What is required – Write down the lines below word for word, leaving out the pictures.

Material provided –

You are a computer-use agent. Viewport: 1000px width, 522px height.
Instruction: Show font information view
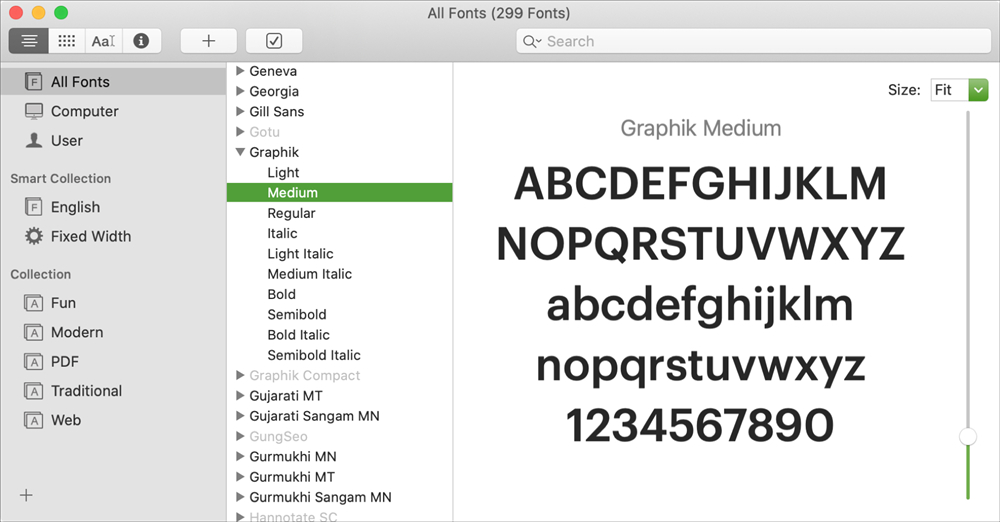point(141,41)
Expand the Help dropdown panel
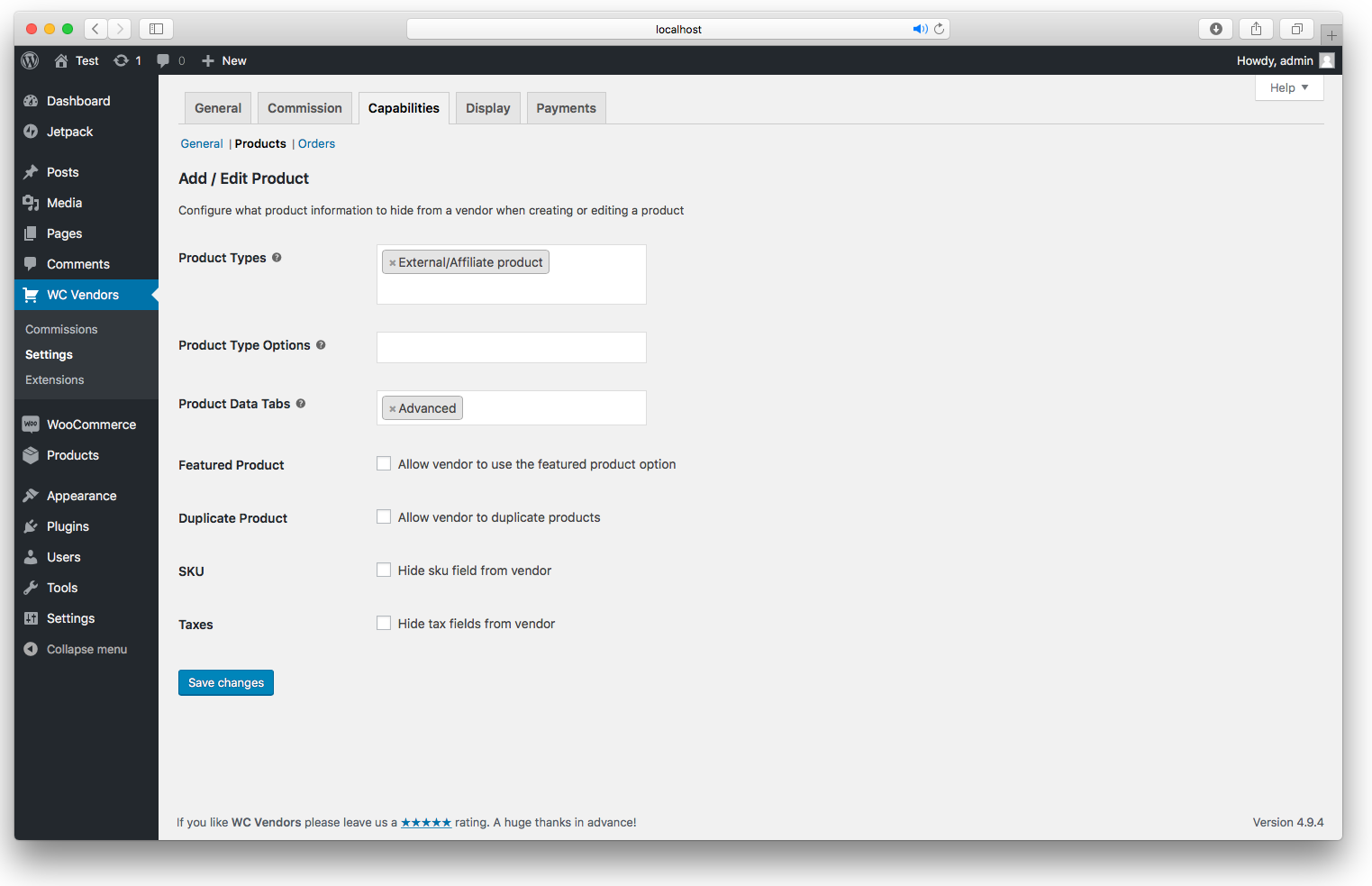 [1288, 87]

Output –
You are a computer-use agent. Viewport: 1000px width, 522px height.
Instruction: Show font information view
point(141,41)
Expand the Help dropdown panel
 [1288, 87]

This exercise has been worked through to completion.